Having tight deadlines is important to get compliance, because the longer someone has to do their reporting the more likely they’re going to be missing some documentation.

But, the deadline is only as good as your enforcement of the deadline. People will naturally get lazy about reporting if Accounting is not checking in when they miss deadlines.

Provide general guidance

This is the spot where most people fail. They establish a budget, identify limits, create a reporting schedule/process, and create an approval hierarchy, but there are still questions left unanswered.

The result is staff that either spends without approval or still asks a ton of questions to the supervisors or owner.

While the workload is still better than before, the “exceptions” create problems.

First, it’s distracting and frustrating. The leaders feel like babysitters and it creates tension.

Second, it creates a culture where it’s best to ask the question first. That means eventually you’ll have people asking questions about things that even fall inside the policy.

Instead of the typical policy, I like to create a narrative (with questions) that lets them into the way I think about the spending. This gives them deeper context, which allows them to feel more comfortable spending without asking.

This can go into the policy document or be in addition to it. The type of documentation you have at your workplace is going to determine what works best for your organization.

With this type of narrative, if there are questions after someone has spent money, it’s a good tool to use to ask them the reasoning for the decision. As you see how they use it, you’ll make updates and improve it.

The key is to not make too extensive and keep it as brief as possible. No one is reading a 10-page document, so do your best to remain concise.

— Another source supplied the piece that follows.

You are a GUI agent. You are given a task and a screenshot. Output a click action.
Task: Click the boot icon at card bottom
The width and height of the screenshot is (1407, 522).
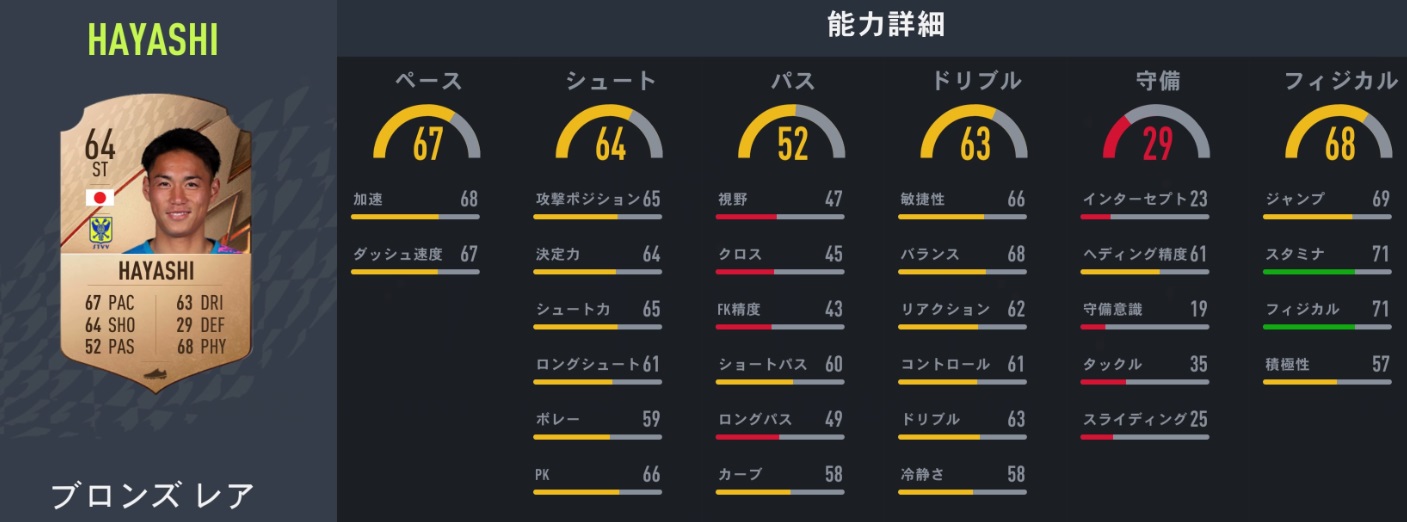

In the document, it’s good to use questions to get them thinking about the spend. Some examples of these questions would be:

  1. Is it in the budget? If not, does it align with budget intent?
  2. If outside policy limits, why should we make an exception this time?
  3. Is it necessary? What would happen if we couldn’t buy it?
  4. How will it help you achieve your identified goals?
  5. Does it align with the values and mission of the organization?
  6. Is it consistent with all our policies and general expectations?
  7. Does the spend provide a short-term or long-term benefit? We prioritize long-term.

By providing these questions as a lens for employees to look through, you’re giving them insight into how you think about spending. Providing a narrative of how you’d navigate these questions also provides additional context that gives them the comfort to own spending.